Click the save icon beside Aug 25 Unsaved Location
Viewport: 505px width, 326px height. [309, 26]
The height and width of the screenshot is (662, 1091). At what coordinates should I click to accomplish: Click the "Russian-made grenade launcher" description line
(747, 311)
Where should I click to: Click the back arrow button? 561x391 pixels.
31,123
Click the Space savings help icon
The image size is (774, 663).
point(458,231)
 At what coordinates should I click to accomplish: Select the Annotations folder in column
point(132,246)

·····

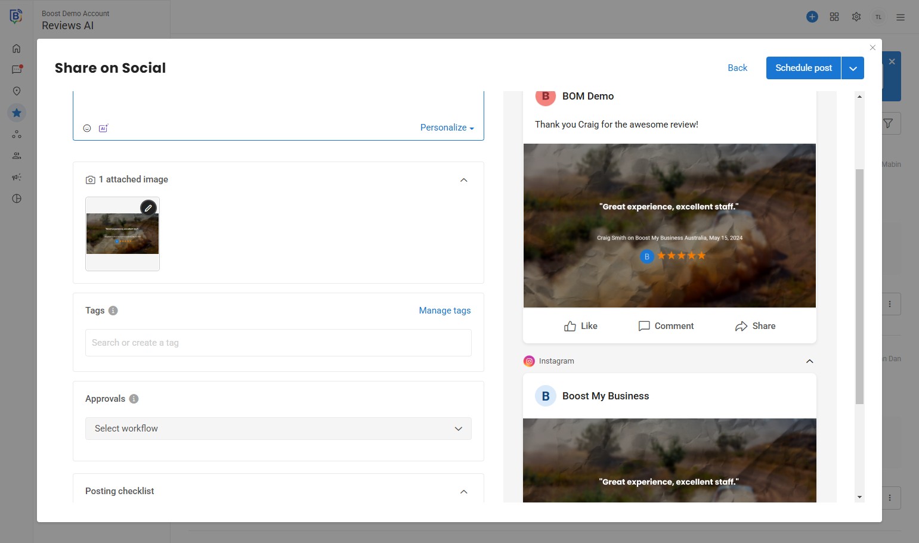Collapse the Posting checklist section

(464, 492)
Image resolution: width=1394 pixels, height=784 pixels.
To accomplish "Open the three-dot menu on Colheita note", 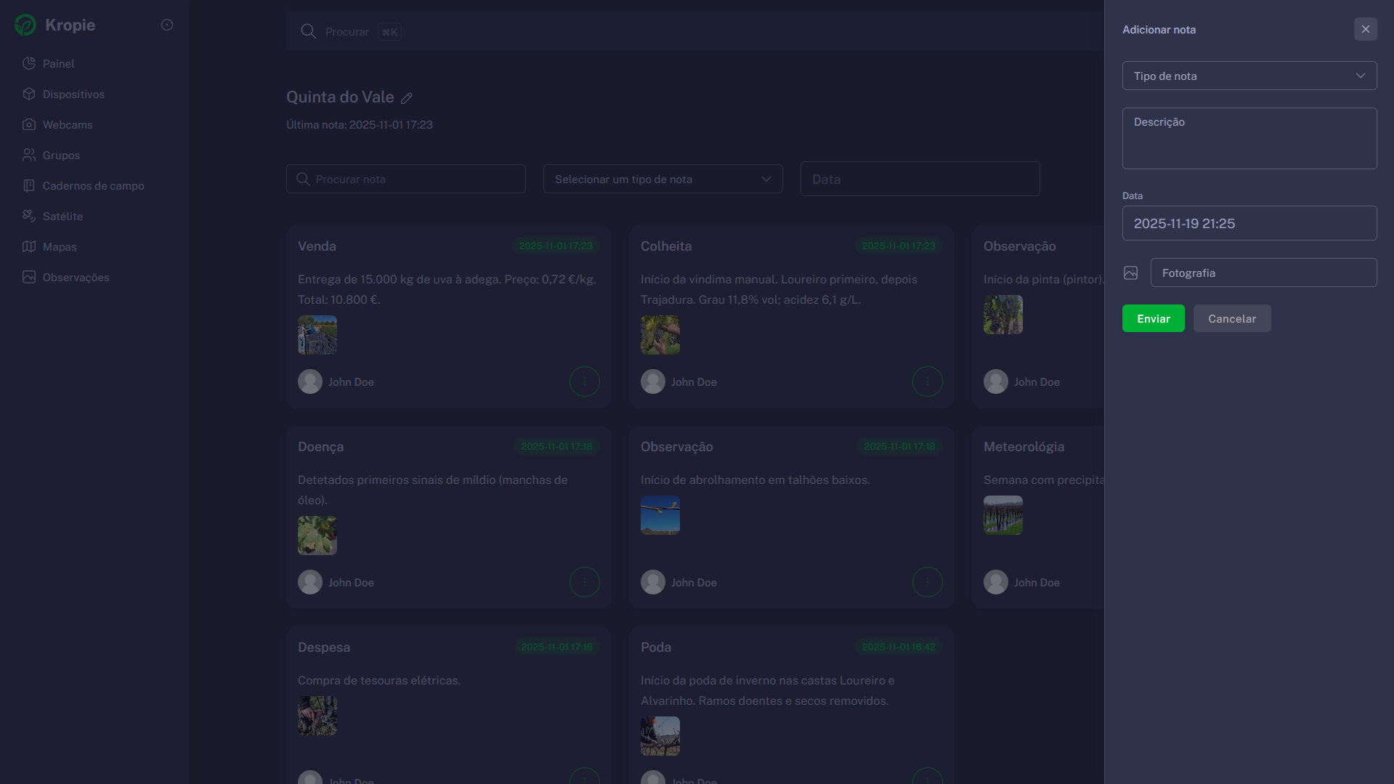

·····

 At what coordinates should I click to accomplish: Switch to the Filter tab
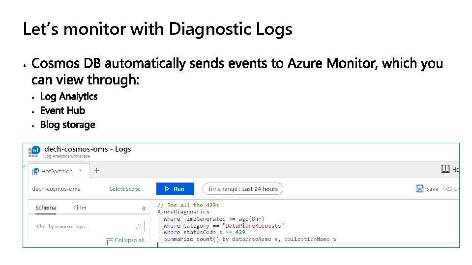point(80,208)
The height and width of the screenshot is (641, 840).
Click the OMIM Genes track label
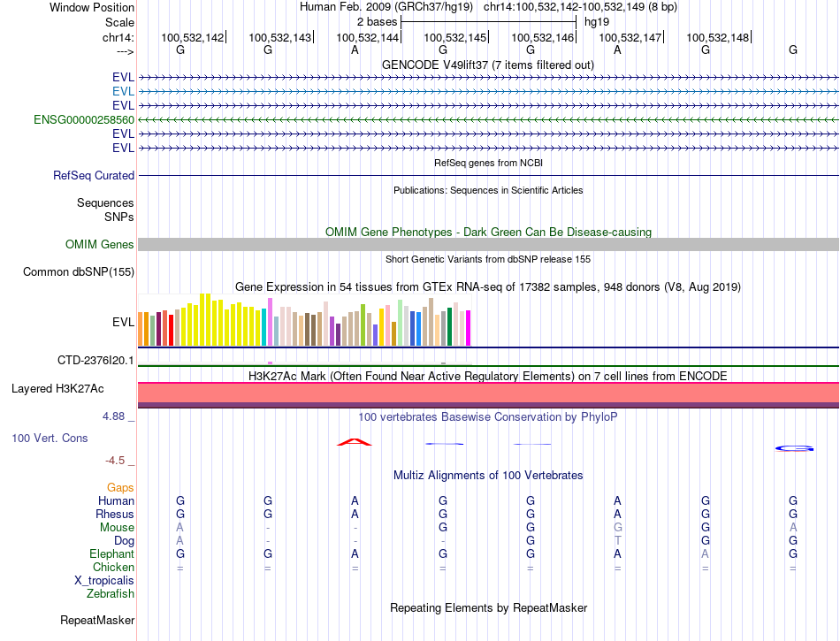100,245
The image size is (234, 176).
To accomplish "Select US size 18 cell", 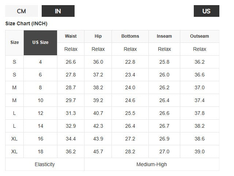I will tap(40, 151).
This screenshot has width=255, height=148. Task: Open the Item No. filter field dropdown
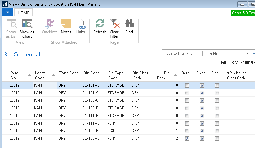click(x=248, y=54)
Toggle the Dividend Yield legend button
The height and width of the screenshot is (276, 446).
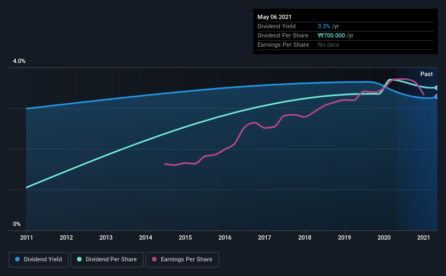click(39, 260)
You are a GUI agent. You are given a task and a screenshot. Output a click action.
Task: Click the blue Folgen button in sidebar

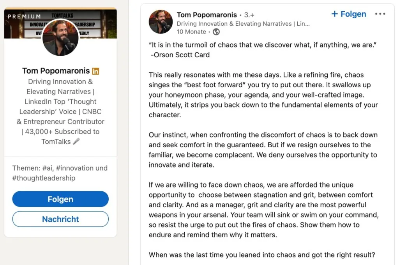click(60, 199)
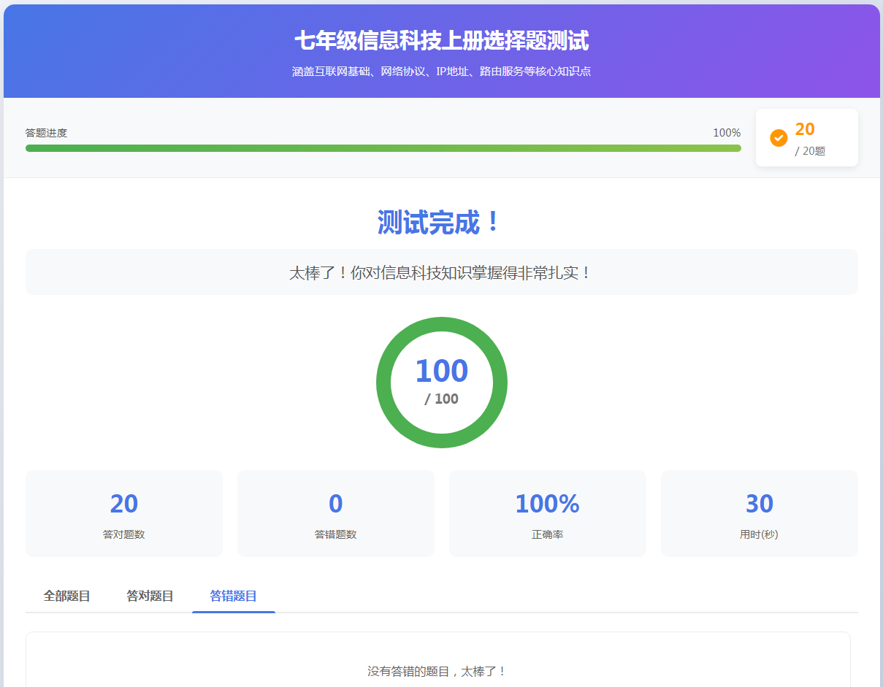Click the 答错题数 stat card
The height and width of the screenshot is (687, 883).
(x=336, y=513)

·····

Using the records above, return verbatim only the part that opens with the line containing "Image resolution: width=1394" and closes with the line containing "the three-dot menu"; pictures stay out.

Reply:
Image resolution: width=1394 pixels, height=784 pixels.
To accomplish "Open the three-dot menu on Colheita note", 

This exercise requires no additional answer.